The HRAH put virtually all TV and radio frequencies available in Armenia’s up for grabs this week, in accordance with the country’s unfolding transition to mandatory digital broadcasting. The tenders for those frequencies will be held under controversial legal amendments which the Armenian government pushed through parliament last month.
One of the amendments to the Armenian law on broadcasting stipulates that there can be no more than one TV channel in each of Armenia’s ten provinces outside Yerevan after 2015.
There are presently four such stations operating in the northwestern Shirak region, of which Gyumri is the capital. All of them except GALA are loyal to the government.
“We must do everything to win and broadcast in the digital format,” said Khachatrian. But he claimed at the same time that the bidding for the regional license will not be fair.
“What is happening around the company now -- the fact that our advertisers are bullied and we get no advertisements, the fact that state structures avoid dealing with the company -- gives me reason to think that the presidential administration will do everything to make sure that we don’t win that contest,” he said.
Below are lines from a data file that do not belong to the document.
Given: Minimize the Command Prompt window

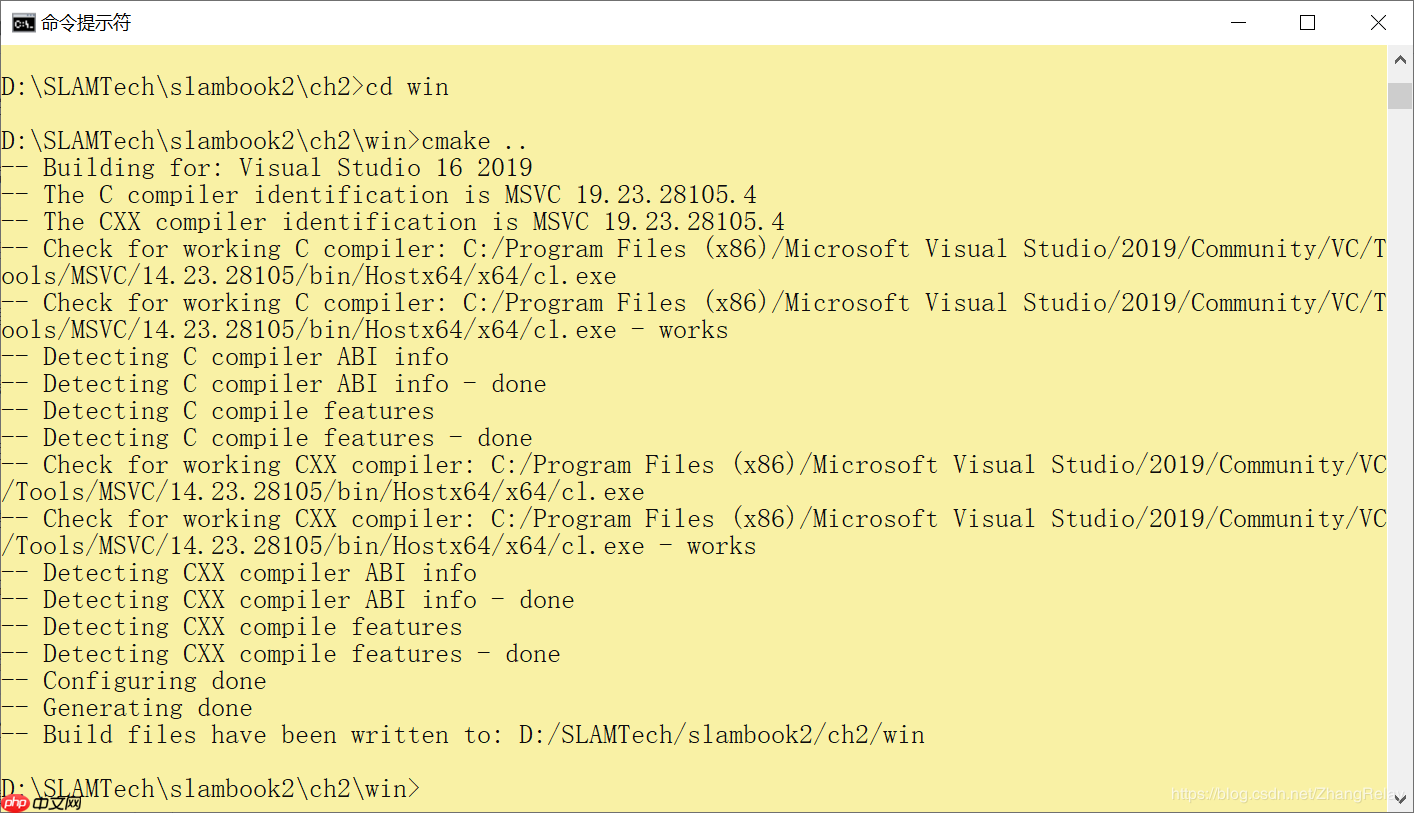Looking at the screenshot, I should click(1236, 23).
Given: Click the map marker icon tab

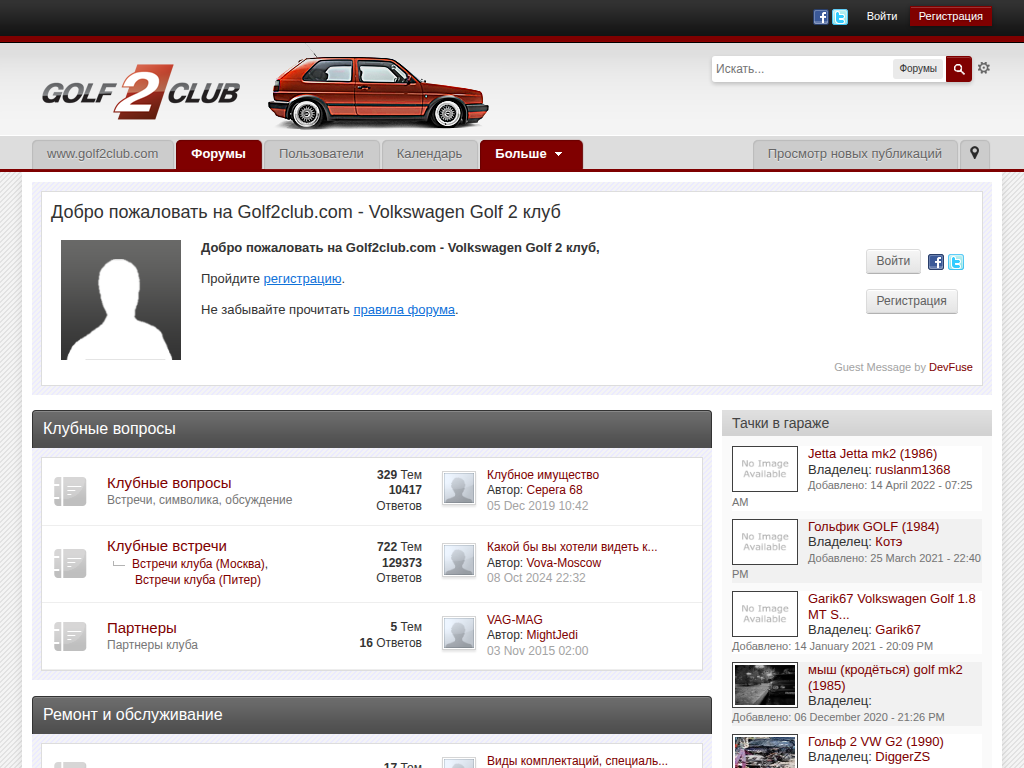Looking at the screenshot, I should coord(974,154).
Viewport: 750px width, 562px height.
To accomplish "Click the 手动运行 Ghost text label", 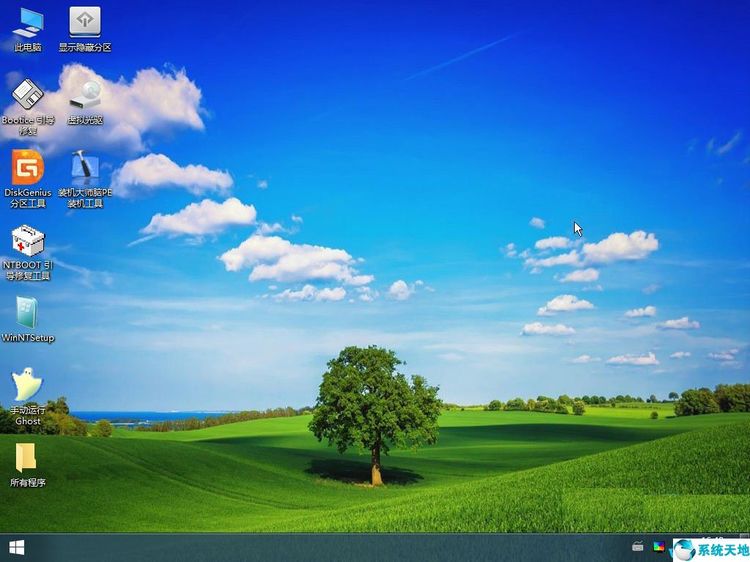I will pyautogui.click(x=28, y=415).
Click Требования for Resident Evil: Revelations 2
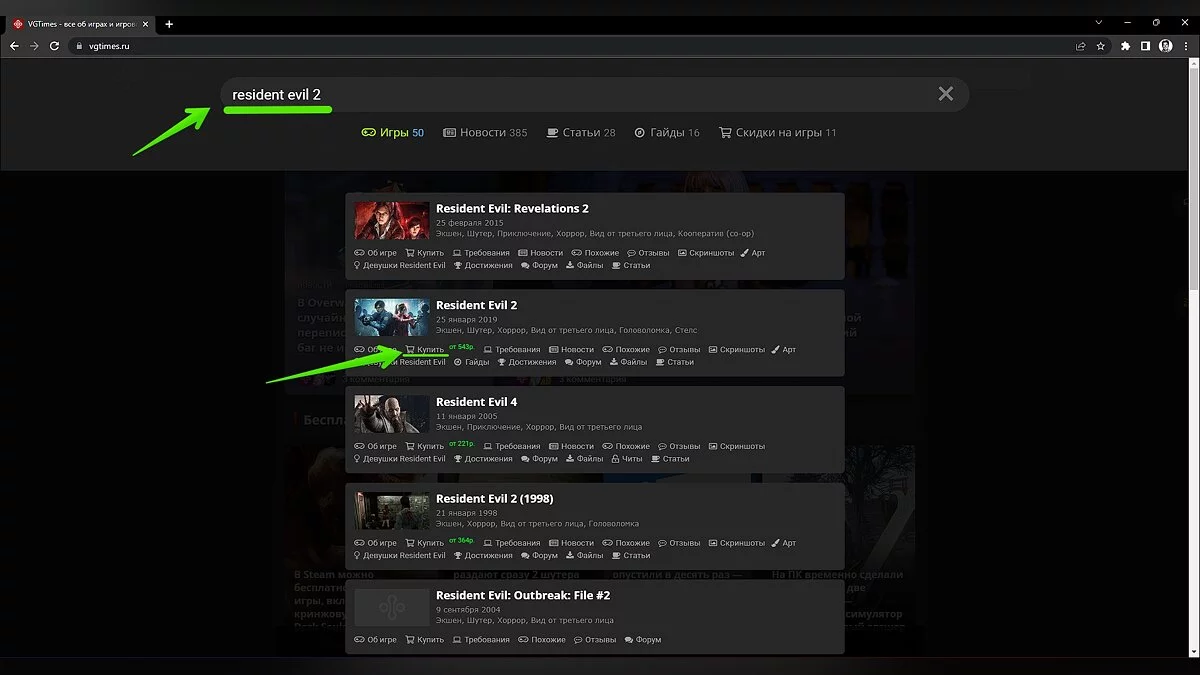The width and height of the screenshot is (1200, 675). (x=481, y=253)
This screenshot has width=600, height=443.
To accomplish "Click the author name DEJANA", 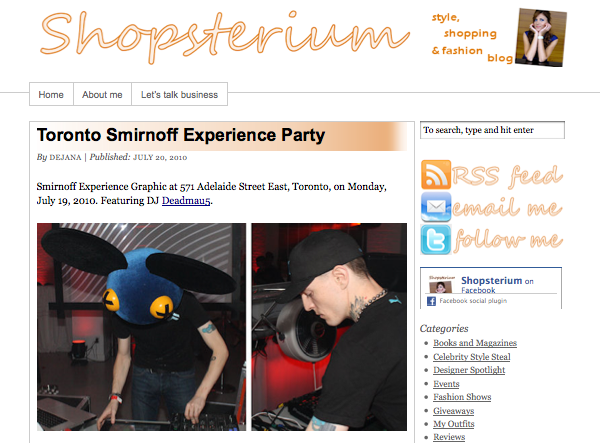I will (x=65, y=158).
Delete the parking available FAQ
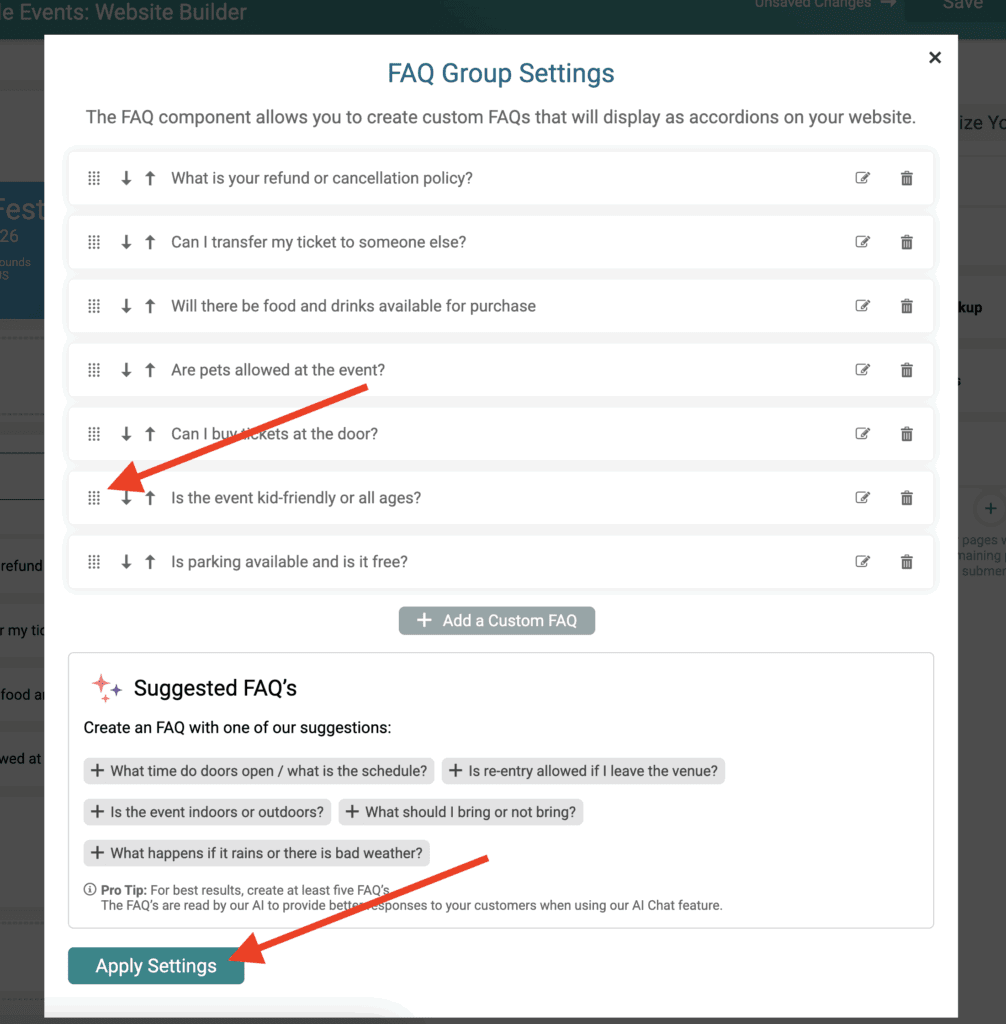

GALA has been at loggerheads with the Armenian authorities ever since it broke ranks in September 2007 to provide airtime to opposition leader Levon Ter-Petrosian. It has since been the country’s sole TV channel that regularly airs criticism of the government.
Later in 2007, GALA was raided by tax officials and accused of tax evasion, a charge it strongly denied. A fund-raising telethon in early 2008 allowed the small TV station pay almost 27 million drams ($74,000) in fines imposed by tax authorities and avoid closure.
The State Revenue Committee claimed earlier this year that GALA still owes it 822,000 drams in unpaid taxes and took legal action against the company. A Gyumri court recently opened hearings on the suit.
The HRAH chairman, Grigor Amalian, said on Thursday that the dispute will not reflect negatively on GALA’s chances in the upcoming bidding. “As yet, the commission has not issued any reprimands to the GALA company,” he told RFE/RL.
Also planning to contest one of the tenders is A1+, a Yerevan-based TV station controversially taken off the air eight years ago. Its owner and executive director, Mesrop Movsesian, predicted last week that A1+ will not be allowed to resume broadcasts anytime soon.